##### Passage for review #####
Under normal superannuation law, funds cannot borrow money. SMSFs are an exception — they can borrow under a Limited Recourse Borrowing Arrangement (LRBA) to purchase an asset. LRBAs are most commonly used to purchase property, but they can also be used for other assets like shares.
The key feature of a limited recourse arrangement is that if the fund defaults on the loan, the lender’s recourse is limited to the asset purchased with the loan — the lender cannot pursue the fund’s other assets.
How an LRBA Works
An LRBA involves three key parties:
- The SMSF — the borrower, which will eventually own the asset outright
- The lender — a bank or related party providing the loan
- The bare trust (holding trust) — a separate trust that holds the asset on behalf of the SMSF during the loan period
The structure works as follows:
- The SMSF contributes the deposit and the lender provides the loan
- The asset is purchased and held in the bare trust — not directly by the SMSF
- The SMSF makes loan repayments from fund assets (contributions, rent, pension payments, etc.)
- When the loan is fully repaid, the asset is transferred from the bare trust to the SMSF directly
During the loan period, the SMSF has the beneficial ownership of the asset (i.e. receives the income, such as rent) but legal title is held by the trustee of the bare trust.
What Assets Can Be Purchased via an LRBA?
An LRBA can be used to purchase a single acquirable asset — which generally means:
- Residential or commercial property
- ASX-listed shares (less common — most lenders don’t lend for SMSF share purchases via LRBA)
- Units in a unit trust
- Other assets permitted under the SIS Act
Key restriction: The SMSF cannot improve or alter the asset while it is held in the bare trust. This means:
- You can maintain the property (repairs, like-for-like replacements)
- You cannot improve it (renovations that increase the value) until the asset has been transferred to the SMSF (i.e. the loan is repaid)
- This rule has significant implications for property development strategies using an LRBA
ATO Safe Harbour Rules for LRBAs
Where the lender is a related party (e.g. the trustees lending to the SMSF from their own money, or a related family trust), the loan must meet the ATO’s safe harbour terms to be treated as arm’s length. The safe harbour sets the minimum interest rate and other conditions:
For real property (2025–26 safe harbour rate):
- Minimum interest rate: RBA Indicator Lending Rate for standard variable housing loans (typically 5–9%, check current ATO guidance)
##### Data extract #####
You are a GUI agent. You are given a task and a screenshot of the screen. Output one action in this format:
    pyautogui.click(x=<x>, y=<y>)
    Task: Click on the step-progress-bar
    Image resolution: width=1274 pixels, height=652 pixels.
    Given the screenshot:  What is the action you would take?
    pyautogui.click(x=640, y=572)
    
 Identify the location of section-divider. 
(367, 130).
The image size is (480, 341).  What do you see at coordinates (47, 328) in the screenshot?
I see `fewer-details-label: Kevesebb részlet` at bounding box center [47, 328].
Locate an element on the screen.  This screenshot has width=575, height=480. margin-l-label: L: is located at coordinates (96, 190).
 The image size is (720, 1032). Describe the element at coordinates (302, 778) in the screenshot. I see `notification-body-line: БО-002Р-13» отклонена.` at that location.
#####
##### Data extract #####
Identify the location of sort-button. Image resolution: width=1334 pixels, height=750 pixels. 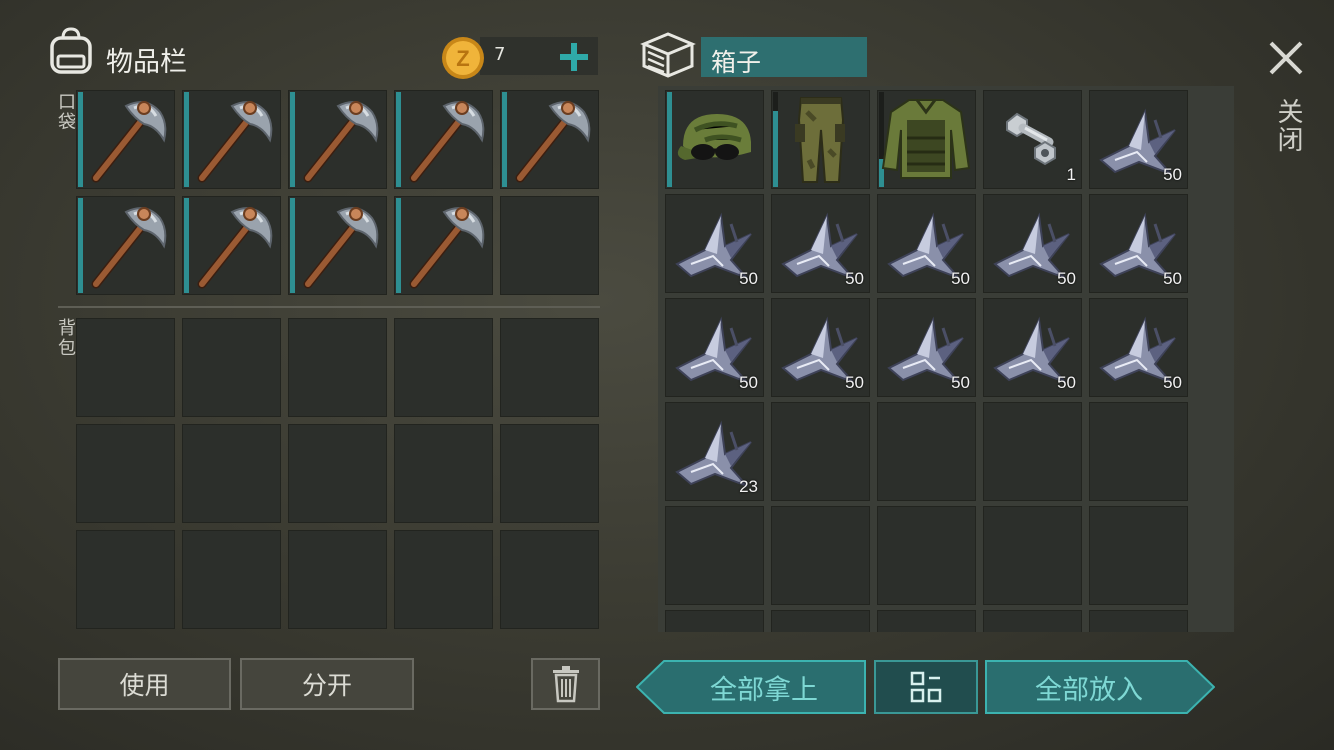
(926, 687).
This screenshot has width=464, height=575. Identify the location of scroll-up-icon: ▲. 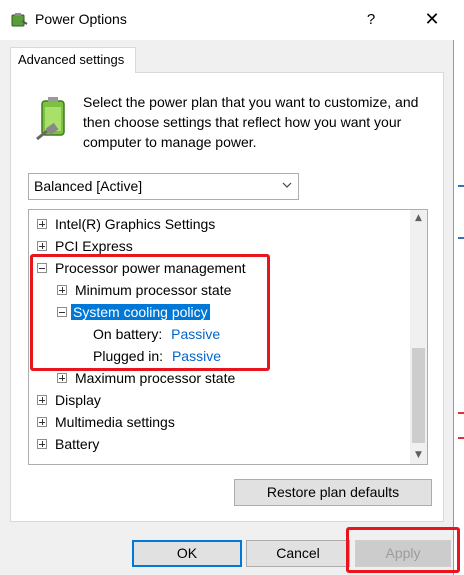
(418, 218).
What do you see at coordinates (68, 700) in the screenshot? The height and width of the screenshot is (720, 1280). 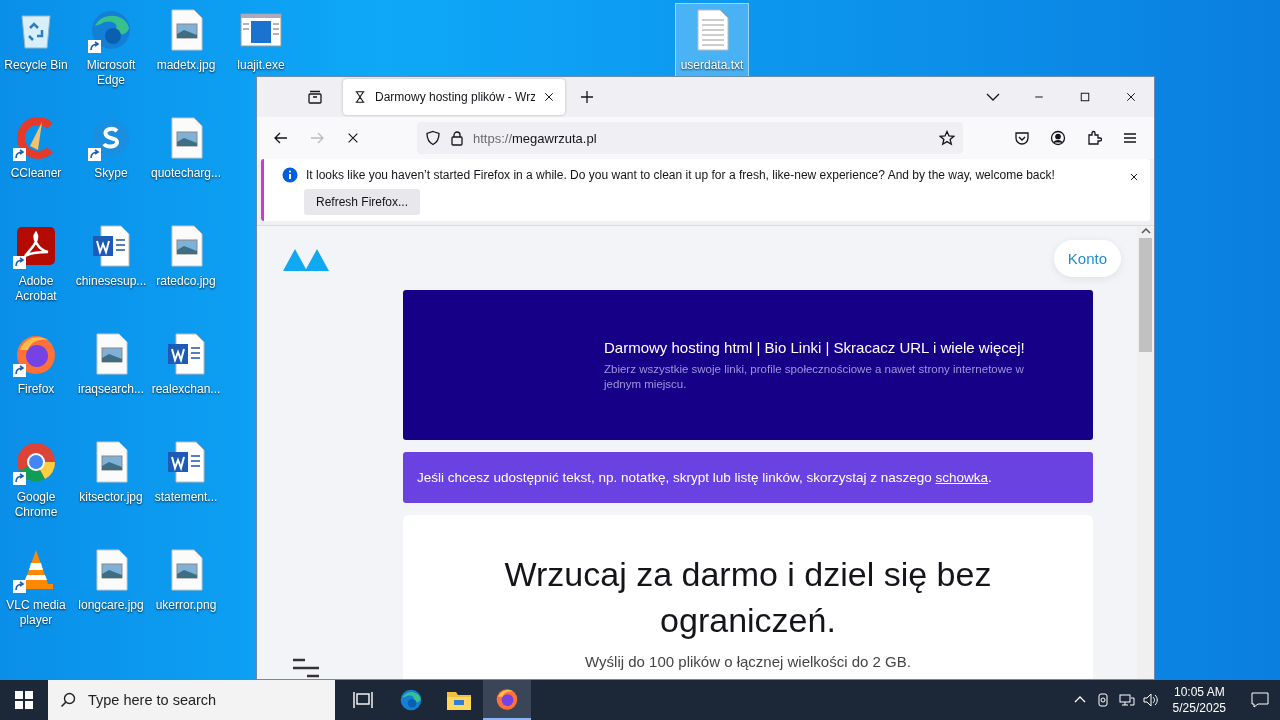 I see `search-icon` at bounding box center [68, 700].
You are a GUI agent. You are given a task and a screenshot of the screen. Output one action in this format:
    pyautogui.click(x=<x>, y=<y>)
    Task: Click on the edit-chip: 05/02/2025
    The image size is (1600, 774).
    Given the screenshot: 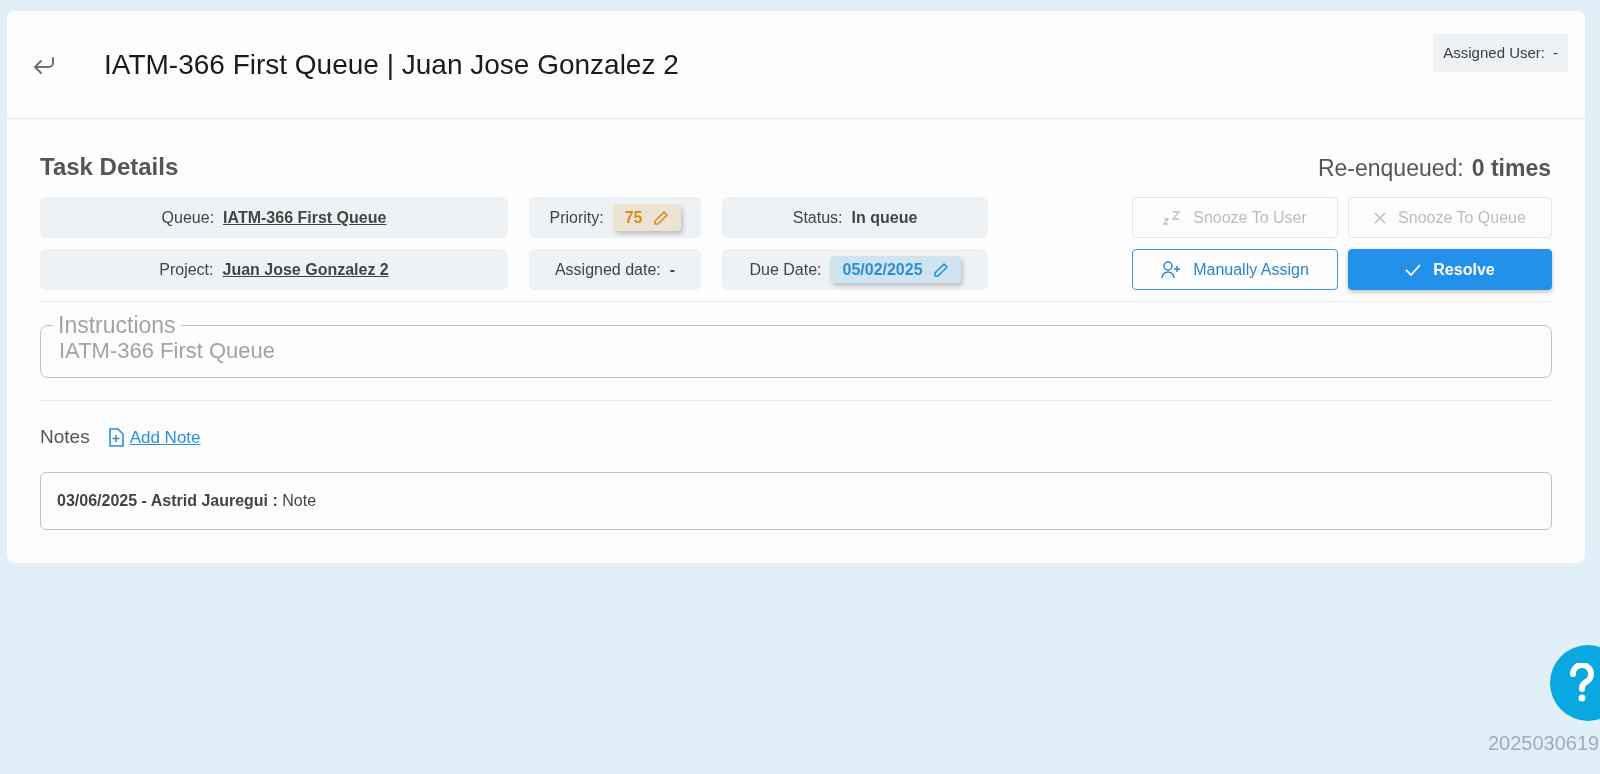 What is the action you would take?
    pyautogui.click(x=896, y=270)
#####
*Complete the following*.
1 – Change the passage on SMSF borrowing arrangements: give everything from "- You cannot" down to "current ATO guidance)" again, with "renovations" swapped for "upgrades".
2 – Write what comes next in the passage on SMSF borrowing arrangements, starting right after its last line.

*Results for each task*.
1 –
- You cannot improve it (upgrades that increase the value) until the asset has been transferred to the SMSF (i.e. the loan is repaid)
- This rule has significant implications for property development strategies using an LRBA
ATO Safe Harbour Rules for LRBAs
Where the lender is a related party (e.g. the trustees lending to the SMSF from their own money, or a related family trust), the loan must meet the ATO’s safe harbour terms to be treated as arm’s length. The safe harbour sets the minimum interest rate and other conditions:
For real property (2025–26 safe harbour rate):
- Minimum interest rate: RBA Indicator Lending Rate for standard variable housing loans (typically 5–9%, check current ATO guidance)

2 –
- Loan-to-value ratio: Maximum 70% for residential, 65% for commercial
- Loan term: Maximum 15 years (residential), 15 years (commercial)
- Payments: Principal and interest
If the LRBA does not meet the safe harbour, the ATO may treat the arrangement as non-arm’s length income (NALI), which is taxed at 45% rather than 15%.
For bank loans: Commercial bank LRBAs don’t require safe harbour compliance because they are already arm’s length by nature.
LRBA Setup and Ongoing Costs
Setting up an LRBA involves professional and legal costs beyond a standard property purchase:
| Cost | Typical Range |
|---|---|
| Bare trust establishment (solicitor) | $1,500 – $3,000 |
| SMSF loan application and bank fees | $500 – $2,000 |
| Property acquisition (stamp duty, conveyancing) | State-specific |
| Annual accounting (more complex with LRBA) | $3,000 – $6,000+ |
| Annual audit (more complex with LRBA) | $700 – $1,500+ |
The additional complexity of an LRBA materially increases annual administration costs. The economics of an SMSF property purchase need to account for these ongoing professional costs.
Risks of LRBAs
Cash flow risk: The SMSF must meet loan repayments from fund cash flows (contributions, rent, investment income). If a member stops contributions or rental income drops (vacancy), the fund may struggle to service the debt.
Interest rate risk: Many SMSF loans are variable rate. Rate increases directly increase cash flow requirements.
Liquidity risk: A property-heavy SMSF with an LRBA may have very limited liquid assets. Members approaching retirement may find the fund cannot easily pay pensions or lump sum withdrawals without selling the property.
Market risk: If property values fall, the fund may be in negative equity. However, the limited recourse nature means the lender cannot pursue other fund assets — only the property — if the fund defaults.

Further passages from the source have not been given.